(WHAT TO PRODUCE): Please retype the part of the connector library documentation that runs from "# returns int" up to and including "only ones wired.", word for word.

(DOCUMENT EXCERPT):
•••••
To use agent state or an agent’s @role / @model from a handler, route the request into a live agent:

Http.serve(8080, (request) => {
  Agent.send(Triage, request, event: "http_request")
  { status: 202, body: "accepted" }
})

The matching on http_request(req) { ... } handler on Triage runs with self., @role, @rules, and @model all wired up.

Db

Db.connect opens a SQLite database and returns a DbConnection value. All SQL is executed through that value. Requires @tools [Db].

db = Db.connect("sqlite://interactions.db")

rows = db.query(
  "SELECT * FROM interactions WHERE contact = ? AND created_at > ?",
  [email.from, 30.days.ago]
)
# rows: list[map[str, dynamic]]

db.exec("UPDATE status SET seen = true WHERE id = ?", [ticket.id])
# returns int — number of rows affected

v0.1 scope. SQLite only (sqlite://path, sqlite:///abs/path, sqlite://:memory:). Postgres and MySQL support are planned for v0.2.

Swapping the backend Coming soon

The planned interface flow for custom transports is:

# In your startup
Email.install(MyProprietaryEmailTransport)
Http.install(MyRateLimitedClient)

Status: Email.install / Http.install are reserved but not registered in v0.1 — the default transports are the only ones wired.

See The Prelude & Interfaces for how interface dispatch works.

Why a library, not connect + fetch keywords

Dedicated connect X via Y { ... } or fetch X where Y grammar wouldn’t compose well: connect is really a struct literal, and fetch generalizes badly across connection types (email’s unread is not SQL’s where). Per-connector libraries give better autocomplete, clearer types, and zero language changes when a new connector ships.
•••••
(DATASET RECORDS):
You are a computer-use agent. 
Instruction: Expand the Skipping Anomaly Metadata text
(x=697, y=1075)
•••••
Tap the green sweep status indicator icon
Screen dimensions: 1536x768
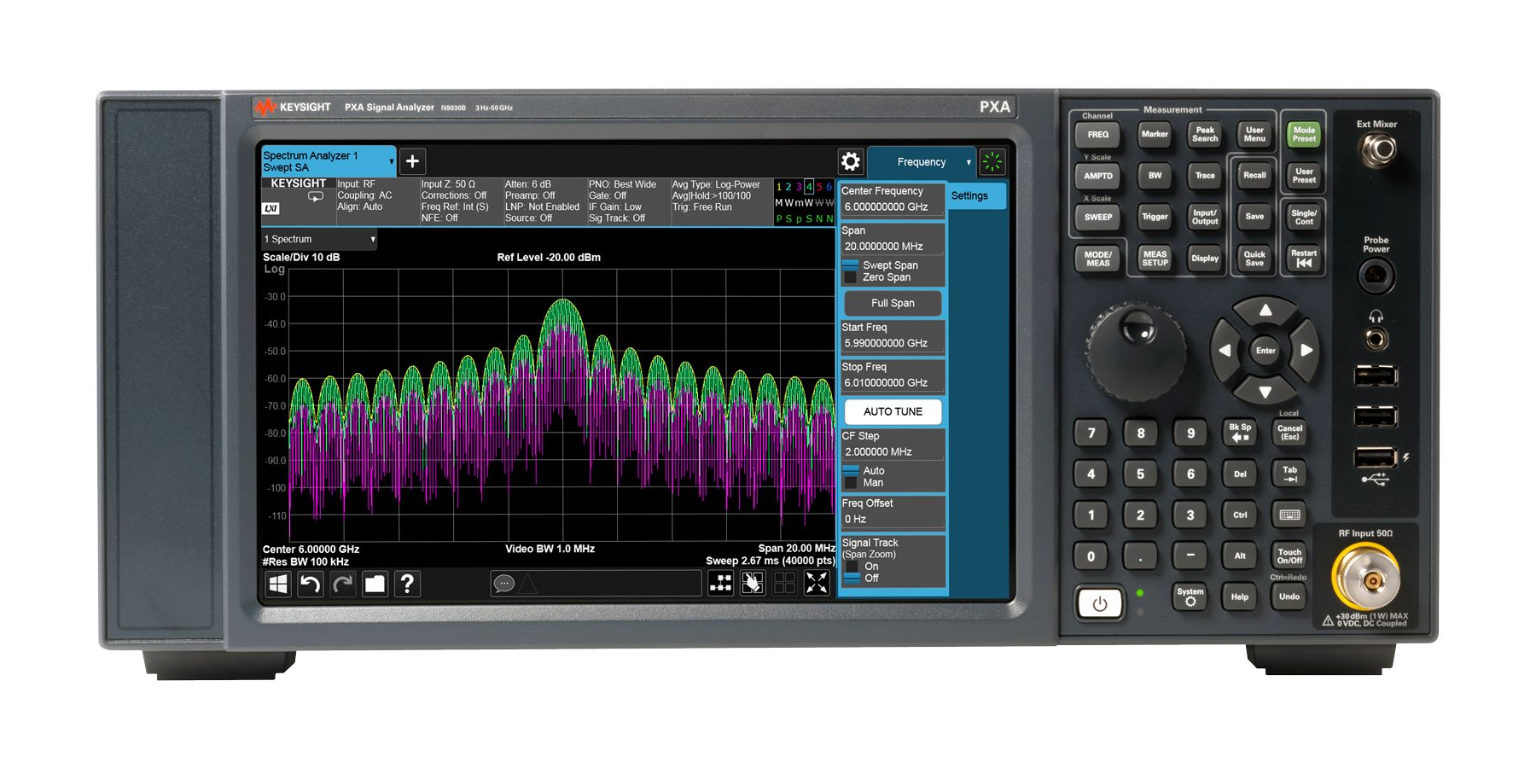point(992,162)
•••••
(EXERCISE ANSWER):
# returns int — number of rows affected

v0.1 scope. SQLite only (sqlite://path, sqlite:///abs/path, sqlite://:memory:). Postgres and MySQL support are planned for v0.2.

Swapping the backend Coming soon

The planned interface flow for custom transports is:

# In your startup
Email.install(MyProprietaryEmailTransport)
Http.install(MyRateLimitedClient)

Status: Email.install / Http.install are reserved but not registered in v0.1 — the default transports are the only ones wired.